Lo anterior genera efectos en la salud humana, veterinaria y el medio ambiente, aseguró la jefa del Laboratorio de Microbiología Molecular de la Facultad de Medicina de la Universidad Nacional Autónoma de México (UNAM), Gabriela García Pérez.

“En el tratamiento de aguas se ha visto que en los lodos utilizados para filtrarlas y purificarlas hay gran cantidad de antibióticos, muchos de esos lodos se usan en la parte agropecuaria; hasta los cultivos llegan medicamentos que logran tener actividad y se incorporan en algunas plantas. Se han hecho estudios del impacto de los antibióticos en lodos residuales y se ha detectado que logran incorporarse en algunas plantas de consumo humano como la cebolla, la zanahoria, lechugas, el repollo”.

La Organización de las Naciones Unidas para la Alimentación y la Agricultura (FAO) define a la resistencia antimicrobiana como una amenaza global para la salud pública, la seguridad alimentaria y la inocuidad de los alimentos, así como para la vida, la producción animal y el desarrollo económico y agrícola.

Impacto en la actualidad

Este organismo estima que 700 mil personas mueren cada año por infecciones resistentes a los antimicrobianos y un número incalculable de animales enfermos pueden no responder a tratamientos.

García Pérez señala que la resistencia antimicrobiana es un mecanismo que generan los microorganismos para sobrevivir a condiciones adversas como los medicamentos. Algunos adquieren esta resistencia de manera natural, mientras en otros se desencadena por tratamientos médicos cuando las personas no los concluyen y los microorganismos logran sobrevivir en presencia de antibióticos.

El problema se hace más grave cuando se trata de bacterias y virus que afectan tanto a humanos como a animales, e impactan la actividad ganadera, veterinaria y al medio ambiente.

Se necesita más inversión

La lucha contra la resistencia antimicrobiana requiere de mayor investigación e inversión en este tipo de estudios para la creación de nuevos fármacos, métodos de diagnósticos rápidos y eficientes.

Las recientes ganadoras del Premio Nobel de Química, Emmanuelle Charpentier y Jennifer A. Doudna obtuvieron este galardón por desarrollar un método para la edición del genoma súper selectivo y preciso que se ha denominado “las tijeras genéticas”.

En Estados Unidos y Europa también se atiende el grave problema de la resistencia antimicrobiana a partir de censar los virus que circulan en la época de influenza.
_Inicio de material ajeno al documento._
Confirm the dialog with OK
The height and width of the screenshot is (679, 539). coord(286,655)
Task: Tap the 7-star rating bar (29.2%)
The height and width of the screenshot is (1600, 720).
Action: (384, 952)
Por todo lo mencionado, la especialista de la UNAM recalca que la automedicación es demasiado dañina, en especial cuando se trata de antibióticos. También recordó que muchas infecciones de vías respiratorias no los requieren. Por eso, lo mejor es acudir al médico para saber si se trata de una infección viral o bacteriana, y seguir los tratamientos al pie de la letra.